Introduction Muscle wasting, that is present in a subgroup of patients with COPD, is an independent predictor of health related quality of life and survival. The two-dimensional fluorescence difference in gel electrophoresis (2D-DIGE) technology is now recognised as an accurate method to determine and quantify proteins.

Methods and results With the aim of identifying proteins potentially involved in the process of muscle wasting, we performed 2D-DIGE protein expression profiling in the vastus lateralis of 10 patients with COPD and low fat free mass index (FFMI) (COPDL) (FEV1 33 ± 4.3%pred, FFMI 15 ± 0.2 Kg.m-2) in comparison with both 8 patients with preserved FFMI (COPDN) (FEV1 47 ± 7.3%pred, FFMI 19 ± 0.6 Kg.m-2) and 9 age and gender-matched healthy sedentary subjects (C) (FEV1 96 ± 4.0%pred, FFMI 20 ± 0.9 Kg.m-2).
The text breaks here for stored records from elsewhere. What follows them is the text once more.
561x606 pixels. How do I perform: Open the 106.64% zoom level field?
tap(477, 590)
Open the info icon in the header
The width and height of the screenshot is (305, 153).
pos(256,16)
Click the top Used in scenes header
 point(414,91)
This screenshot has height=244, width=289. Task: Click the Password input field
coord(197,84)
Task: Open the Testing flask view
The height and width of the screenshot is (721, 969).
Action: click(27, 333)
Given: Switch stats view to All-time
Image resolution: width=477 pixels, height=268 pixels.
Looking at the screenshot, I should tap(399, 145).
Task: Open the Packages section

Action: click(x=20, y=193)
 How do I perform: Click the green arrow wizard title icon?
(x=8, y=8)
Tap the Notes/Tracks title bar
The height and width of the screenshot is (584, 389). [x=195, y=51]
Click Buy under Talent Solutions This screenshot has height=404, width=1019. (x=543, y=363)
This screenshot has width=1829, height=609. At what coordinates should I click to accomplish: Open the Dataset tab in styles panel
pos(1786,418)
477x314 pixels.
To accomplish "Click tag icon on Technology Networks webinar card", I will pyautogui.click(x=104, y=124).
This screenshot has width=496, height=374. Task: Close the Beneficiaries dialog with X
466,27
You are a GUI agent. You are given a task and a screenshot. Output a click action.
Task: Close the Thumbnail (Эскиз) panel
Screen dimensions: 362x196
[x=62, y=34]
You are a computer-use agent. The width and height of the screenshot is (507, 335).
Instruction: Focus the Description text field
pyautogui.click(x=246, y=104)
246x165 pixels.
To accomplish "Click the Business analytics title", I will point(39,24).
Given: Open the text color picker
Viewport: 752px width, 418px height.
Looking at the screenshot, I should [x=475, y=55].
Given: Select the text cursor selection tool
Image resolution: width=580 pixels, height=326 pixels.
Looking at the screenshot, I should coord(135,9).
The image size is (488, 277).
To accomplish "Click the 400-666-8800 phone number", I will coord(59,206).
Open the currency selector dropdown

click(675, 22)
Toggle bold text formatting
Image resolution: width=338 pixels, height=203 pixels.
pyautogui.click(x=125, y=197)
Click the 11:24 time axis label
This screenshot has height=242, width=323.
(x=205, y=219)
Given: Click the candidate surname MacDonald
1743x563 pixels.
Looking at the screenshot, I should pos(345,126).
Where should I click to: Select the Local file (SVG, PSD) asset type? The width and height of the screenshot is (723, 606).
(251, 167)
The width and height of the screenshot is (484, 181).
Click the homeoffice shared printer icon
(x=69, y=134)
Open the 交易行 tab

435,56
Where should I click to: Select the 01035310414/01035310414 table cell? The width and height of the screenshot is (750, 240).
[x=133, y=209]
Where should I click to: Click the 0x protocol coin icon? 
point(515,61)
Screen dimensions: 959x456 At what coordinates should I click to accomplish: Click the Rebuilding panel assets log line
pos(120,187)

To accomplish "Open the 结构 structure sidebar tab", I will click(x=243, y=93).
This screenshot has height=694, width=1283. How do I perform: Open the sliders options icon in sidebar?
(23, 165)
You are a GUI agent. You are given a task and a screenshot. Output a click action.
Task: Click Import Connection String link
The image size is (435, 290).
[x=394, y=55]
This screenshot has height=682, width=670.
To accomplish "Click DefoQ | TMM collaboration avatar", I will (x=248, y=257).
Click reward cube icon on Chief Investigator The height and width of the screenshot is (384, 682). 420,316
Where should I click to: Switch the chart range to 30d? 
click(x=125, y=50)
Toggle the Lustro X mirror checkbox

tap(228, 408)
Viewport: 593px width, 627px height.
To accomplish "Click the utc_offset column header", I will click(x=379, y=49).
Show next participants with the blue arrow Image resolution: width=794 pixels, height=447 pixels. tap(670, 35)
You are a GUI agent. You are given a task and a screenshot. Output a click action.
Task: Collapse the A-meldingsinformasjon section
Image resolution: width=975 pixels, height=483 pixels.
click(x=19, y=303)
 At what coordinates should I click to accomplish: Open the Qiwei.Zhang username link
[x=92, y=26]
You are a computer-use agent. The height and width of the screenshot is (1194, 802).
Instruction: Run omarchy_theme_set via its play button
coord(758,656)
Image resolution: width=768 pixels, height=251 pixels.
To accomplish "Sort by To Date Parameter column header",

Data analysis was performed using DeCyder software and for protein identification MALDI_TOF mass spectrometry (MS).

Ten proteins, whose expression was significantly changed in COPDL, were identified; serum albumin (ALBU), heat shock protein beta-1 (HSPB1), peroxiredoxin-6 (PRDX6), Alpha-crystallin B chain (CRYAB) and Alpha-1-antitrypsin (A1AT) were increased while Histone-lysine N-methyltransferase (DOT1L), Troponin T (TNNT1), Myozenin-1 (MYOZ1), Myosin light chain 1 (MYL1) and mitochondrial ATP synthase subunit alpha (ATPA) were decreased.

Conclusion Our results showed a down-regulation of structural muscle proteins, proteins involved in myofibrillogenesis, cell cycle arrest and energy production and up-regulation of proteins reacting to cell stress and proteins involved in oxidative stress protection.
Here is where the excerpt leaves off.